─── Dataset ───

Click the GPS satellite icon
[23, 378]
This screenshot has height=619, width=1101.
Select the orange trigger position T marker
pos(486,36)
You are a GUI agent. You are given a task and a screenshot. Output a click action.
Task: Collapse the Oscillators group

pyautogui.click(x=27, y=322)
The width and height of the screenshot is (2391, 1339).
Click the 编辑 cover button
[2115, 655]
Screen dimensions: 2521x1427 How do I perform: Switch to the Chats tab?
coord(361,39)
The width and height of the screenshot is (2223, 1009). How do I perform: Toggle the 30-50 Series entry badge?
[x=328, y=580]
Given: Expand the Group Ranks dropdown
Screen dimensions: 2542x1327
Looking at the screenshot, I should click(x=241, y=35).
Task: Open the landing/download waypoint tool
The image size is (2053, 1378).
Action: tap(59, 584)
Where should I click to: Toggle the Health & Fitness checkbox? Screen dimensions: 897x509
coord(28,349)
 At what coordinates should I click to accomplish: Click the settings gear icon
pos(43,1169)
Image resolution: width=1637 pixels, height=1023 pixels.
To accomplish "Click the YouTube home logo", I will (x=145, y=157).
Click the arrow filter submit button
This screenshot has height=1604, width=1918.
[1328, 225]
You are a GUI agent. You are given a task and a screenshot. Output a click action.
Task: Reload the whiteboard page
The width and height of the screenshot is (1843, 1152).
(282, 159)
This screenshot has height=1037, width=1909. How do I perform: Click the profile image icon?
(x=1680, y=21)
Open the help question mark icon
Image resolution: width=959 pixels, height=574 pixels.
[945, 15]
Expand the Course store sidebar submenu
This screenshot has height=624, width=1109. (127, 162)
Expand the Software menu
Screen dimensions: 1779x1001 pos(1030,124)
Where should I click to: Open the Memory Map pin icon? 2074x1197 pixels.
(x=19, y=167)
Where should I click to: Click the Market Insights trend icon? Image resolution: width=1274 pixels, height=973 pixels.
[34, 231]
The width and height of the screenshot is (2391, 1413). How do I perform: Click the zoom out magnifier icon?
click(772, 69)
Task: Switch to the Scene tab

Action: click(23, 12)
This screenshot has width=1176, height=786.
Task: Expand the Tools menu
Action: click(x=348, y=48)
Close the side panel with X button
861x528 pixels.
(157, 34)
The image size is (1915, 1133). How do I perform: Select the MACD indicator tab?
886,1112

───

● Assigned task
All of the entries above need to be reproduced exactly.

● Response area
Click the GPS satellite icon
[23, 378]
This screenshot has height=619, width=1101.
Select the orange trigger position T marker
pos(486,36)
You are a GUI agent. You are given a task and a screenshot. Output a click action.
Task: Collapse the Oscillators group

pyautogui.click(x=27, y=322)
The width and height of the screenshot is (2391, 1339).
Click the 编辑 cover button
[2115, 655]
Screen dimensions: 2521x1427 How do I perform: Switch to the Chats tab?
coord(361,39)
The width and height of the screenshot is (2223, 1009). How do I perform: Toggle the 30-50 Series entry badge?
[x=328, y=580]
Given: Expand the Group Ranks dropdown
Screen dimensions: 2542x1327
Looking at the screenshot, I should click(x=241, y=35).
Task: Open the landing/download waypoint tool
The image size is (2053, 1378).
Action: tap(59, 584)
Where should I click to: Toggle the Health & Fitness checkbox? Screen dimensions: 897x509
coord(28,349)
 At what coordinates should I click to accomplish: Click the settings gear icon
pos(43,1169)
Image resolution: width=1637 pixels, height=1023 pixels.
To accomplish "Click the YouTube home logo", I will (x=145, y=157).
Click the arrow filter submit button
This screenshot has height=1604, width=1918.
[1328, 225]
You are a GUI agent. You are given a task and a screenshot. Output a click action.
Task: Reload the whiteboard page
The width and height of the screenshot is (1843, 1152).
(282, 159)
This screenshot has height=1037, width=1909. How do I perform: Click the profile image icon?
(x=1680, y=21)
Open the help question mark icon
Image resolution: width=959 pixels, height=574 pixels.
[945, 15]
Expand the Course store sidebar submenu
This screenshot has height=624, width=1109. (127, 162)
Expand the Software menu
Screen dimensions: 1779x1001 pos(1030,124)
Where should I click to: Open the Memory Map pin icon? 2074x1197 pixels.
(x=19, y=167)
Where should I click to: Click the Market Insights trend icon? Image resolution: width=1274 pixels, height=973 pixels.
[34, 231]
The width and height of the screenshot is (2391, 1413). How do I perform: Click the zoom out magnifier icon?
click(772, 69)
Task: Switch to the Scene tab

Action: click(23, 12)
This screenshot has width=1176, height=786.
Task: Expand the Tools menu
Action: click(x=348, y=48)
Close the side panel with X button
861x528 pixels.
(157, 34)
The image size is (1915, 1133). How do I perform: Select the MACD indicator tab?
886,1112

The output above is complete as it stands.